Later this evening the store manager, <Store Manager>, called trying to return money to make the problem go away. I told him we are not interested in getting money back, we just want the job completed up to our standards. He said that from what his team had gathered from our complaints is that they would have to redo the vinyl siding from scratch to meet our standards and that is something he is not prepared to do. I said no, we just want what is wrong fixed.. nothing more, nothing less.
He said they would try to fix some of the cosmetic problems like rusty nails. He agreed with <Install Manager> that the caulking was normal wear and tear and that it would need to be recaulked every 6 months, but they would do it this time to make us happy. The caulking job was horrible and the installer, <Installer>, agreed. Most of the places, he said, should not have even been caulked and that it was just covering up for cutting pieces short.
<Store Manager> said anywhere there are short pieces they will place another piece over it to fill the gap.
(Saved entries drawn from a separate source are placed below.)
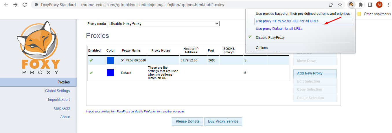Click the Add New Proxy button

[315, 73]
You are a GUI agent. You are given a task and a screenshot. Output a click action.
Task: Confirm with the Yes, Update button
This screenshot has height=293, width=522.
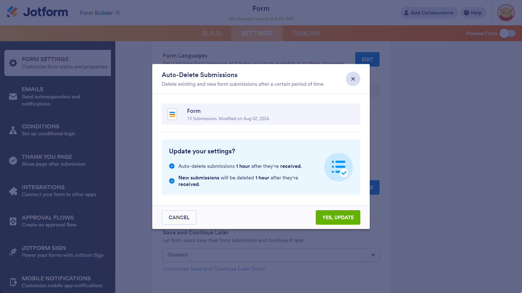pos(338,217)
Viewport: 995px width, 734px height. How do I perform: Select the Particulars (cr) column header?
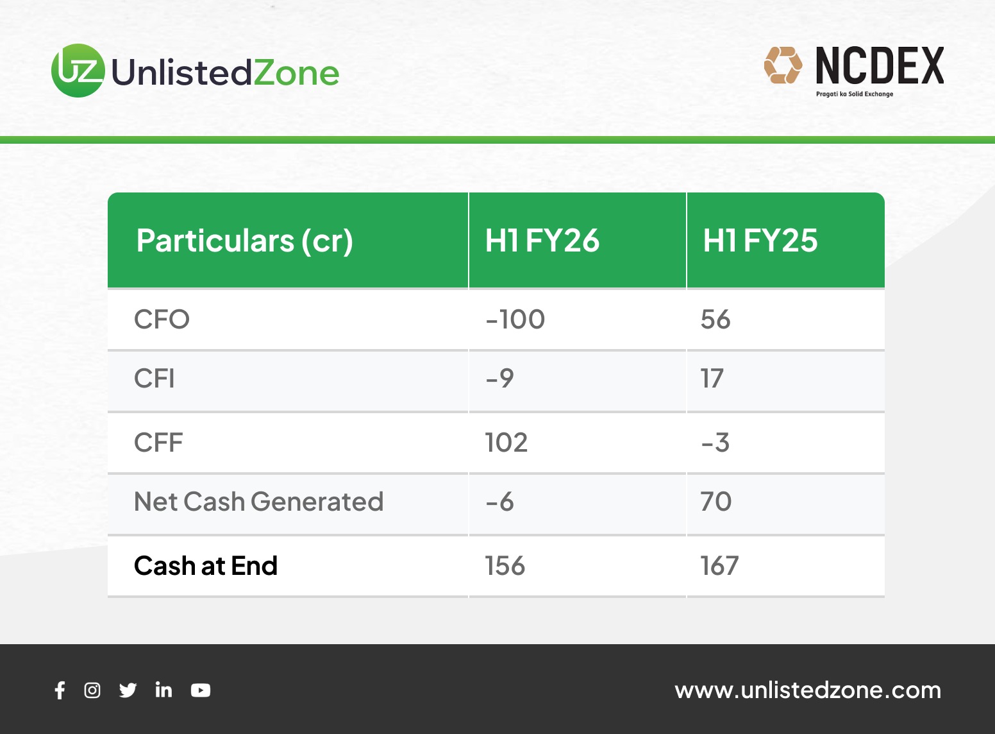point(244,241)
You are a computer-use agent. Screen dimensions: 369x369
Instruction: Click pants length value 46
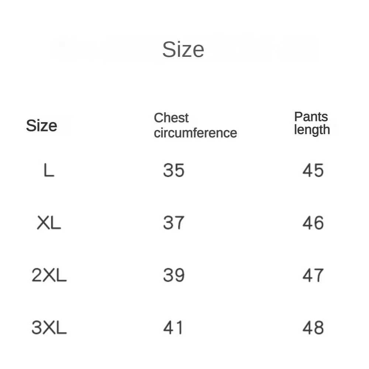tap(313, 223)
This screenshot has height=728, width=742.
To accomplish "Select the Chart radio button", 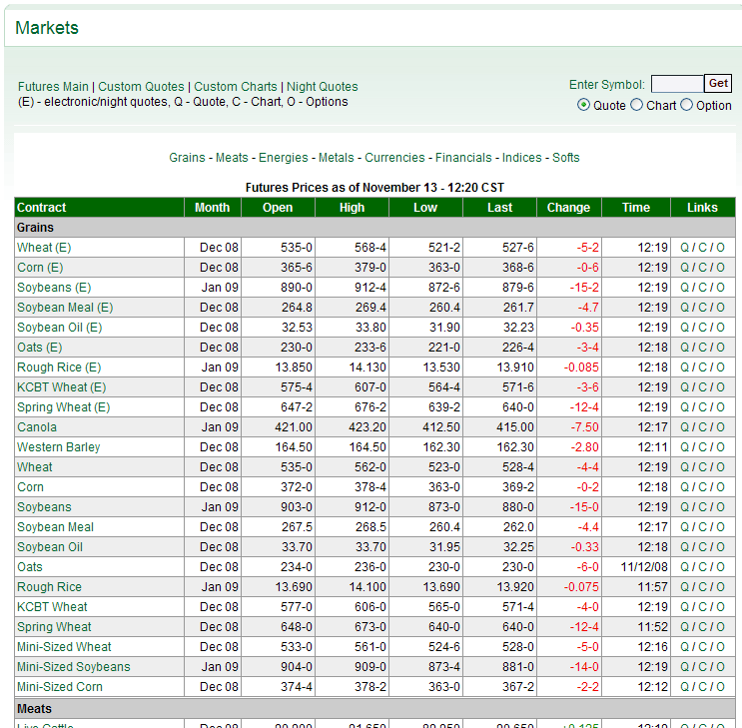I will click(x=637, y=105).
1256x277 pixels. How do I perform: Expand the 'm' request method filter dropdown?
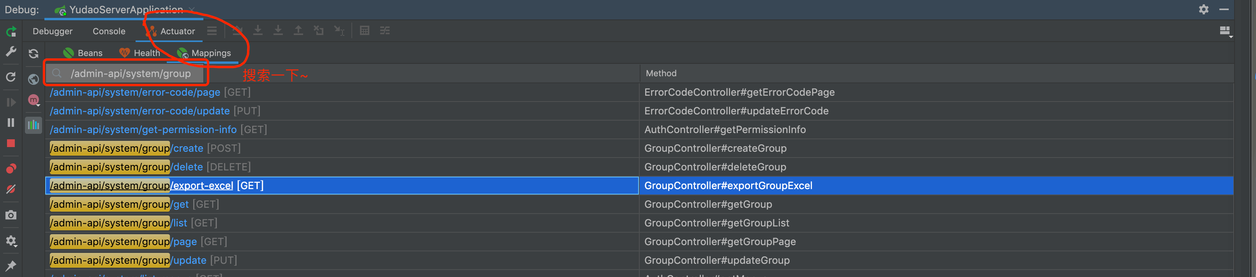(x=34, y=100)
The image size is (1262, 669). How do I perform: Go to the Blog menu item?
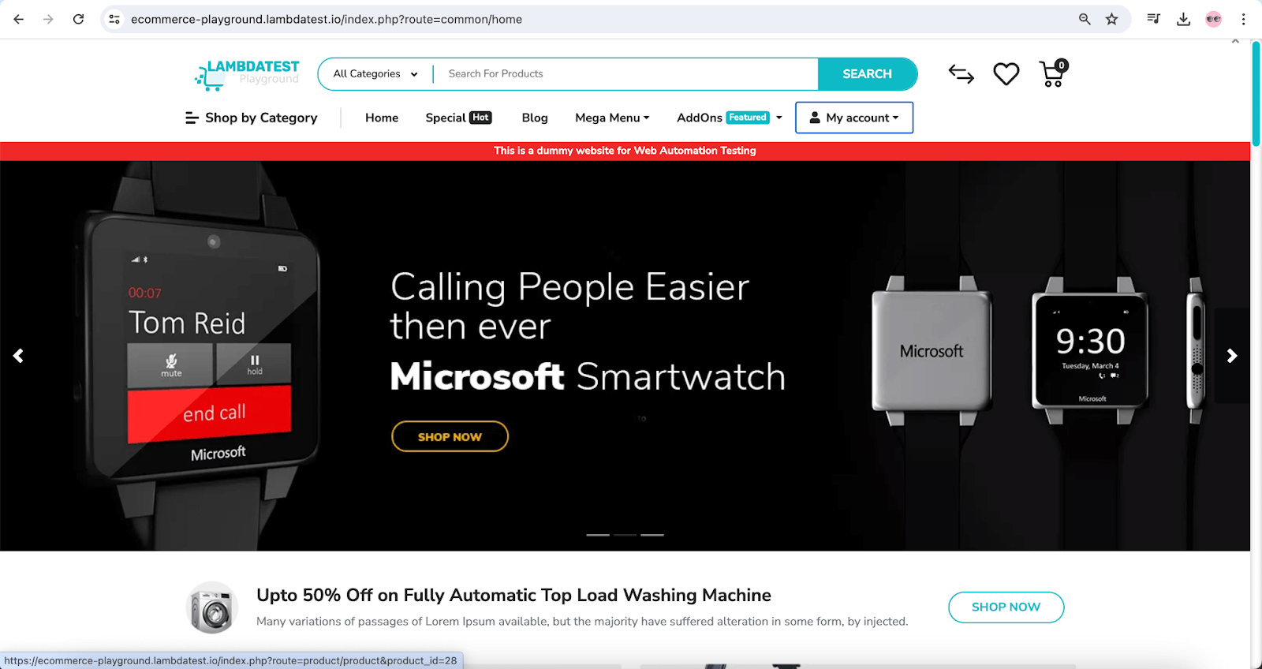535,118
This sounds like more patch work covering up poor craftsmanship. We are looking to get the job done right, not cover up what is wrong.
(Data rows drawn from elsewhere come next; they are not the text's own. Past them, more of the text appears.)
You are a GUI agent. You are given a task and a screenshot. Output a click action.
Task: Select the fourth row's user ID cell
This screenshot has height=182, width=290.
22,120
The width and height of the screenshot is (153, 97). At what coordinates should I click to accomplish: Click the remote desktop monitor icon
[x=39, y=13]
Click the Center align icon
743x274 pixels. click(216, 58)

He said that we were outside of the 1 year warranty period and that they were not obligated to fix anything. When I told him we were within the 1 year period, he began questioning why we had waited so long to report any problems. I didn't feel the need to answer that question as we are still within the 1 year warranty period.
He seemed irritated that he was talking to me rather than my father just as the team had been earlier today. My father is 65 years old and does not need the stress involved with dealing with this problem and has asked me to handle it for him. Whether they talk to me or him the job was done poorly. When it comes time to make decisions and/or sign paper work, of course he will be the one to do so, as his name was on the contract. He is well informed of the situation and backs anything I say.
<Store Manager> said a home inspector would be contacting me next week to schedule an appointment to walk through the job with himself present.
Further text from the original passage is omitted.